── Extracted information ──

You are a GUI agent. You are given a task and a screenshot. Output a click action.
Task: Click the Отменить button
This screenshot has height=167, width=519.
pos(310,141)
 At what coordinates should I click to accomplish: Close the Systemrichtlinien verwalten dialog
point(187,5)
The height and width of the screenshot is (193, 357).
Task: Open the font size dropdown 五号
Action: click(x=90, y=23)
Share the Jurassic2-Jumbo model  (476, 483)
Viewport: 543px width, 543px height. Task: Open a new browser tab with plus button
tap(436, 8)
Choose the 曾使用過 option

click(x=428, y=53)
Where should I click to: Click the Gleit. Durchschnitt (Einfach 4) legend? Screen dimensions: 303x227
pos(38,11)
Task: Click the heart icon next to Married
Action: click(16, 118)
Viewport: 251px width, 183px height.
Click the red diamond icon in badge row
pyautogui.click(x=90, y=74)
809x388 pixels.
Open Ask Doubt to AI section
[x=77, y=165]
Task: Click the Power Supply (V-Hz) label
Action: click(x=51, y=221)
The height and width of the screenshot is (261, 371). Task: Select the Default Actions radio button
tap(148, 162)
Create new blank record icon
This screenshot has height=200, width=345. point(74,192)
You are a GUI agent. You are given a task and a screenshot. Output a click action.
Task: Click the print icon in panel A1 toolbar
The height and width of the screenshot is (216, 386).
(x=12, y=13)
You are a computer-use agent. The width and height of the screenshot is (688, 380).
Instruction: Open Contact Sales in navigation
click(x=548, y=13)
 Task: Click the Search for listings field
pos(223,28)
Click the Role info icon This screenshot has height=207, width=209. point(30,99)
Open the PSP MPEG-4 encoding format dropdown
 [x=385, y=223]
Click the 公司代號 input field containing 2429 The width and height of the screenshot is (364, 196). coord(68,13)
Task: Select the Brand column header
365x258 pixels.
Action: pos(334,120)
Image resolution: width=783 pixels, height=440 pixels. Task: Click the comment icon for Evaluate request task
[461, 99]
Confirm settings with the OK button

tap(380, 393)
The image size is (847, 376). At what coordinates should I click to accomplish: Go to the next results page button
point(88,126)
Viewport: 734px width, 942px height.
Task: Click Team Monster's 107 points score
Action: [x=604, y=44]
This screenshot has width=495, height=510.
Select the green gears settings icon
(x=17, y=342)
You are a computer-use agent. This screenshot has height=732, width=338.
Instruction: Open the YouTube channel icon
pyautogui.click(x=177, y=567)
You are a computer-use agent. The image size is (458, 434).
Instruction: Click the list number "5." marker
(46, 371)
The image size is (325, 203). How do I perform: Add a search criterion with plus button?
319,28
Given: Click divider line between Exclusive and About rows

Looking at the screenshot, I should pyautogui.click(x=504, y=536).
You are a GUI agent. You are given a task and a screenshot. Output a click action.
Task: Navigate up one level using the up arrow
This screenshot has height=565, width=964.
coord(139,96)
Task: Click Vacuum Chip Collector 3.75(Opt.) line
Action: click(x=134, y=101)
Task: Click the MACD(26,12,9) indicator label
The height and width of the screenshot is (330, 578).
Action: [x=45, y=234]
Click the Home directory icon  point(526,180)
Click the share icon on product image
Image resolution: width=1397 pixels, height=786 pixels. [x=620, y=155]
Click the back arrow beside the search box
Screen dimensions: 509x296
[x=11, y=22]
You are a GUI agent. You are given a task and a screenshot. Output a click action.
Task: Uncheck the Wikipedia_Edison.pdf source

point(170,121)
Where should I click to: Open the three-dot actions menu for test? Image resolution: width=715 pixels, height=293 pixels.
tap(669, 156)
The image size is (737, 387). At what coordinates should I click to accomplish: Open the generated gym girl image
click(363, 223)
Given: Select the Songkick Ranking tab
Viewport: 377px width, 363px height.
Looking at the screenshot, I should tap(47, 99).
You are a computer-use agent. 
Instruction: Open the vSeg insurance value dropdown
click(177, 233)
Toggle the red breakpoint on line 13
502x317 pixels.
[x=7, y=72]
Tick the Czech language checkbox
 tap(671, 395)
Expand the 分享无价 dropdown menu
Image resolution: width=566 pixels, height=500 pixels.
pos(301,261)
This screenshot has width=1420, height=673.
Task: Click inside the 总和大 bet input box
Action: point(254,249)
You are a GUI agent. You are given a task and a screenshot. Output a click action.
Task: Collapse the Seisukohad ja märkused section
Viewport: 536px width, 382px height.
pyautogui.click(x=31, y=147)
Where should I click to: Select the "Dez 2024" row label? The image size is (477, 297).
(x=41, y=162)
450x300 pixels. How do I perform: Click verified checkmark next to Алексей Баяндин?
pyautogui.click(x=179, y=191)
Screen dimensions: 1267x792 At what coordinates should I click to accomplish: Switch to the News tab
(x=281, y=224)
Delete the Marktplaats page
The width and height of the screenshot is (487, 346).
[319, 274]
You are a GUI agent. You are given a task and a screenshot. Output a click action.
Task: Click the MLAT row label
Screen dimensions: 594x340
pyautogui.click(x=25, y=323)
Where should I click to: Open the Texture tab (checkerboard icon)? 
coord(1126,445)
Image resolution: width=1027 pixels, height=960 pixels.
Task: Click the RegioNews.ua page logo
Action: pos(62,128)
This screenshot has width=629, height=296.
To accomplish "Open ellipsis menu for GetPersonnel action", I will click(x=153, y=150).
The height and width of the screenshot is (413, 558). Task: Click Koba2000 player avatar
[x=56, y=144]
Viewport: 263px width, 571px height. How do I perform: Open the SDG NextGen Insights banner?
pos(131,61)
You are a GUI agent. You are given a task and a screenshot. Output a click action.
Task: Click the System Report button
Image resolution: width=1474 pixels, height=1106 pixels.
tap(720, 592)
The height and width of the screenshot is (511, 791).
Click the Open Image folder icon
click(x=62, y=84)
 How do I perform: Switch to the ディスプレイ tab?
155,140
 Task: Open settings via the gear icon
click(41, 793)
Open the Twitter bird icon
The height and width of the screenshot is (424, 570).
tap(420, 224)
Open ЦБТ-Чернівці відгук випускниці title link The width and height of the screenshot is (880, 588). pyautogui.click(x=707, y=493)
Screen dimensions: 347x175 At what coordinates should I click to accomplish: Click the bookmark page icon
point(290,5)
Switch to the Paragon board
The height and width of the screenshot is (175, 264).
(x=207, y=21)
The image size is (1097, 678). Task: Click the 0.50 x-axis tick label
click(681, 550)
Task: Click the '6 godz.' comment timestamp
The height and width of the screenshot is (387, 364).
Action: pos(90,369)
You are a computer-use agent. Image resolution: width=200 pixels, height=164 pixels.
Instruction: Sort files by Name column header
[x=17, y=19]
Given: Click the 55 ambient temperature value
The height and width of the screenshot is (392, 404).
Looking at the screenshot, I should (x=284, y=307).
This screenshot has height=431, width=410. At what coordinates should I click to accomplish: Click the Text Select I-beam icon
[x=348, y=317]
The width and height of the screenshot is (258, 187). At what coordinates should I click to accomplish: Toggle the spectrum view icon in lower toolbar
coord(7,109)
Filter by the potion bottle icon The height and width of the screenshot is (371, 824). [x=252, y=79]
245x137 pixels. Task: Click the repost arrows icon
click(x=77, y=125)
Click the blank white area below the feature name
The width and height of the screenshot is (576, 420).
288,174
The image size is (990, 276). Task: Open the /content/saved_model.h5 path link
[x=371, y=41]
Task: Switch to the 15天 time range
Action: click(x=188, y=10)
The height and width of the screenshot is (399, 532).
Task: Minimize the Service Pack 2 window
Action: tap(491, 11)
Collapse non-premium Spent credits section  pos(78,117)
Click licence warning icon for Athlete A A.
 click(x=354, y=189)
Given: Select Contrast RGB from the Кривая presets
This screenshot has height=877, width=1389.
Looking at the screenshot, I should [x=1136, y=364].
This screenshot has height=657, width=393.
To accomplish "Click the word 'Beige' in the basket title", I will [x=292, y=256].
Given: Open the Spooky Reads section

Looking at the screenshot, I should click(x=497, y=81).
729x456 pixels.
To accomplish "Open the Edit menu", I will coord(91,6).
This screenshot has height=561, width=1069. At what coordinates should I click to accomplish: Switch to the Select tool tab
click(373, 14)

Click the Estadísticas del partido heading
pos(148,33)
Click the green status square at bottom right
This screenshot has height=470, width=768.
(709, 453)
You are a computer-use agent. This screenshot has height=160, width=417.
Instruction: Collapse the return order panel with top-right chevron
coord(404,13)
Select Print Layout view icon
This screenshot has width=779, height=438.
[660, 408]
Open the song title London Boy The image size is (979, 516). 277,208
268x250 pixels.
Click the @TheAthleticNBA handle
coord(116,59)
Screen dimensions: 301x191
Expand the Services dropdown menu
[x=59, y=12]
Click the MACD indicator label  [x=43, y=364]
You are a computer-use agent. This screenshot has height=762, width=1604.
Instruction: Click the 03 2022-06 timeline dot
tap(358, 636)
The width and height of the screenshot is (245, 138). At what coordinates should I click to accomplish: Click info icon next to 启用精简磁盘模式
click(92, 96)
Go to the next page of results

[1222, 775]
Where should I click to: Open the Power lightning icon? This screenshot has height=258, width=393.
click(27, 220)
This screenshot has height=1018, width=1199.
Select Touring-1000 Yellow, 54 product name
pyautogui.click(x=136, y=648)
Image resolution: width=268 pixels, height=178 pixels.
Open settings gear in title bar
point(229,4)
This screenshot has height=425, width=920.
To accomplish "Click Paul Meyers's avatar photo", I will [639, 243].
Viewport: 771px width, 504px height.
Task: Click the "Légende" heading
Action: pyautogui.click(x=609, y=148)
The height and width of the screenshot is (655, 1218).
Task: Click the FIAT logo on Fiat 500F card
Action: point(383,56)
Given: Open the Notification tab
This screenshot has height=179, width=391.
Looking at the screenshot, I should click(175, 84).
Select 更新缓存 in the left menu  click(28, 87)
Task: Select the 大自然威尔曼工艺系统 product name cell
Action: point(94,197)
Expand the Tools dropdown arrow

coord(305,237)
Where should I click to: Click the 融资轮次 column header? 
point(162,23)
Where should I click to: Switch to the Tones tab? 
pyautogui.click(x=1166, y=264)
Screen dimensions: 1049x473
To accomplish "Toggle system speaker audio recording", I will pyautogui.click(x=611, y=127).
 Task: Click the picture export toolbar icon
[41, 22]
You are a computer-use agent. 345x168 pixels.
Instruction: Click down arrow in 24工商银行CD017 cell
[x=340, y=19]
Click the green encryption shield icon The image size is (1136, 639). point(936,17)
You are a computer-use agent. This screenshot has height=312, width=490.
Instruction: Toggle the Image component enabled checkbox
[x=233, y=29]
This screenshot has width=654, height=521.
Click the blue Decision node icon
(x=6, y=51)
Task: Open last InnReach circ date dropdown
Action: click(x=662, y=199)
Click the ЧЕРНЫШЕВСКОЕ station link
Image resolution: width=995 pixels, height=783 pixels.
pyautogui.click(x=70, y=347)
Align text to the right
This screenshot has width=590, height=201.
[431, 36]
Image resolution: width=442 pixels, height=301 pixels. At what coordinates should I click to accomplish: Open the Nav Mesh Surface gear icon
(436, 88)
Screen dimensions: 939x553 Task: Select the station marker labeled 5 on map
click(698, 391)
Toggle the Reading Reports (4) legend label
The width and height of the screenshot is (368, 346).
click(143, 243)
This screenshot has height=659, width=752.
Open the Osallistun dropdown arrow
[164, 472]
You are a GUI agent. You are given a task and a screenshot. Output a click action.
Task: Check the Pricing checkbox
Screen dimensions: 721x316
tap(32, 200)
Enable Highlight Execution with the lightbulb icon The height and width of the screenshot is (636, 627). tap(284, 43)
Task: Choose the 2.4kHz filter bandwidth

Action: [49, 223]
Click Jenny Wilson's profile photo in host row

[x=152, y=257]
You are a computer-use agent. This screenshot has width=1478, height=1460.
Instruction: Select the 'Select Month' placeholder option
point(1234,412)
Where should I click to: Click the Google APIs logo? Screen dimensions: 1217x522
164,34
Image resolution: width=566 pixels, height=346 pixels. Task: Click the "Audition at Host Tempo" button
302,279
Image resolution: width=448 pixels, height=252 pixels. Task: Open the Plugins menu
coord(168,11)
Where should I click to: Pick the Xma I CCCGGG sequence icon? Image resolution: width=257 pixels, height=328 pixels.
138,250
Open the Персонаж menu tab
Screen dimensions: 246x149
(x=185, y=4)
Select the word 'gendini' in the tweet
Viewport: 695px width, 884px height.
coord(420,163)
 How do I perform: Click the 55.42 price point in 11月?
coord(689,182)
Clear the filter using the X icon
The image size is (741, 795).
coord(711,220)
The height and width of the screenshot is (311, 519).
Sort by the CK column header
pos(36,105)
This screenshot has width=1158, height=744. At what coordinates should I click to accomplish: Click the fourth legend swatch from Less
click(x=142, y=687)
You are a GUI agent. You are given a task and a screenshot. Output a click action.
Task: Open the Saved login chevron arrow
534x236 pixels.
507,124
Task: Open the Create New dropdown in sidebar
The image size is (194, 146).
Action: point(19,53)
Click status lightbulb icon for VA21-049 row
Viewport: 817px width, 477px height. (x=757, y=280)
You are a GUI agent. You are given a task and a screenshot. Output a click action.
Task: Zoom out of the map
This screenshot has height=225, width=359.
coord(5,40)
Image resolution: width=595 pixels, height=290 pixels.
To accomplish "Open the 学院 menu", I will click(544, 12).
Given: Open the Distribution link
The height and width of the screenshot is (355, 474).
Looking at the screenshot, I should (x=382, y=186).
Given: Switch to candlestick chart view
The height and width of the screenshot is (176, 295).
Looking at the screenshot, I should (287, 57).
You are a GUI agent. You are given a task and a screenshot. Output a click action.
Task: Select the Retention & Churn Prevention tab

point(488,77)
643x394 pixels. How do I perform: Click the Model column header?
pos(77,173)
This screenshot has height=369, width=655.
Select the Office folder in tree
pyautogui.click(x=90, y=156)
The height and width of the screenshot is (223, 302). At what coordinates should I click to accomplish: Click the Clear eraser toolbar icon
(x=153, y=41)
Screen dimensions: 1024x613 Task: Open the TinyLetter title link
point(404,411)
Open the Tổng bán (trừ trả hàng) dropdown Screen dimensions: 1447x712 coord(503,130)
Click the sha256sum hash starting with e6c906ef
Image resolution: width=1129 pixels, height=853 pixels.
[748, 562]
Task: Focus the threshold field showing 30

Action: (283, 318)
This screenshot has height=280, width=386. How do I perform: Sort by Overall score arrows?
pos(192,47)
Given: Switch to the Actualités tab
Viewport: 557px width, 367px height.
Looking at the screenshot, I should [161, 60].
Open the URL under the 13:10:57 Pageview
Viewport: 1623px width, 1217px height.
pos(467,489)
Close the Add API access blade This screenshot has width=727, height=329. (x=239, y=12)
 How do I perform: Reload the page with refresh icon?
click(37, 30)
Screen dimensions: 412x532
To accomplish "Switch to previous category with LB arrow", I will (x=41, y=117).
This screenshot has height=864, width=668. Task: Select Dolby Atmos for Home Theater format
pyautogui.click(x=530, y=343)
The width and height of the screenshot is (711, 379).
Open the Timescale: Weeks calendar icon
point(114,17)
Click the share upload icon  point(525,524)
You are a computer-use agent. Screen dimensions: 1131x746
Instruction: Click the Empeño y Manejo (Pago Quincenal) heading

───

Copy all lines of the records that have the string "MACD" in them.

Task: Click the MACD(26,12,9) indicator label
Click the MACD indicator label  [x=43, y=364]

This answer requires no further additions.